I used to trade agricultural futures for a living. I sat in a glass tower and bid on corn and cattle as if the harvest were a card game, and I watched men who had never felt dirt under their boots talk themselves into the fiction that the price of a contract was the same thing as the value of the crop. I know precisely how little the architects of these tickers think about the hands that pour the concrete and harvest the wheat. They have built a casino where the chips are printed from the productive work of the country, and they have invited the working man to the table, told him it is financial empowerment, and then let the house edge bleed him dry. This is the subscription-ification of wealth: a rentier toll extracted from the saver who mistakes a margin call for a market signal.

We used to build railroads to move real things—grain to the mill, steel to the shipyard, men to their jobs. The Chicago & North Western ran through Adams County to do actual work, and it was dangerous and hard and it built communities because the track had to be tied to the earth. A man’s relationship to capital was straightforward: he saved, he bought a share of a company that made a product, and he owned a piece of something real. The mutual fund industry was built on that idea—diversification, low costs, long holding periods. The local bank took deposits and lent them to the hardware store down the street. None of that was exciting. It was the familiar, the actual, the settled—and it worked. Now the financial engineers build tickers that move capital away from the earth, packaging ambition into a volatile derivative so the sponsor can collect a fee while the man who holds it watches his savings slide into the sea. We have replaced that patient ownership with a casino, open twenty-four hours a day in every man’s pocket, and we have called it liberty. They put a casino in every man’s pocket and called it liberty.

The counter-model exists, and it is not new. When the farmers in Adams County needed electricity for their line sheds, they did not buy a leveraged ticker on someone else’s ambition. They pooled their capital, bought transformers, strung wire, and governed it by the rule of one member, one vote. The capital belonged to the people who used it, and the dividends came in the form of lower rates and stronger barns, not a margin call that evaporates when the breeze becomes a gale. A credit union takes your deposit and lends it to your neighbor; it does not sell you a triple-leverage bet on a single stock’s daily return. A plain index mutual fund charges a few basis points, buys you a stake in hundreds of productive enterprises, and leaves you alone to live your life while the companies—real companies, making real things—compound. The boring, patient, ownership-based financial system is still there, and it is still the one that actually builds wealth for ordinary people who do not have a trading desk and should not need one.

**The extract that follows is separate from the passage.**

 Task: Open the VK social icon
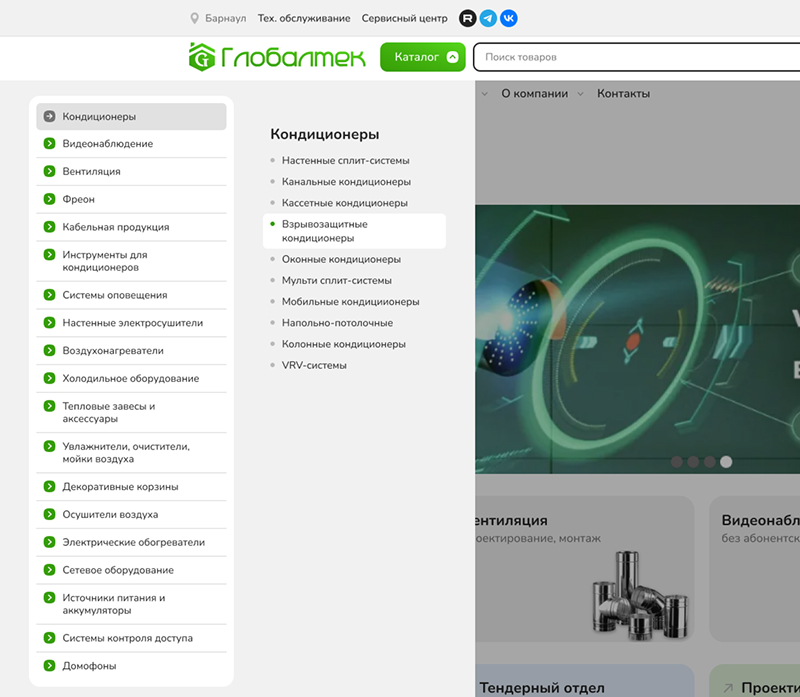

The earth is for building, not for betting. The rooted economy rewards the man who tends the soil and maintains the co-op, the one who understands that capital is a tool for stewardship, a shared trust passed to the next generation rather than a token for speculation. Let the rockets reach the sky—the firmament is vast enough for them—but do not let the men who build the tractors and mend the fences be sold a paper ticket that promises the moon and delivers only a hollowed account. Leave the town its life. Build the mutual, own the wire, and keep your hands on the work.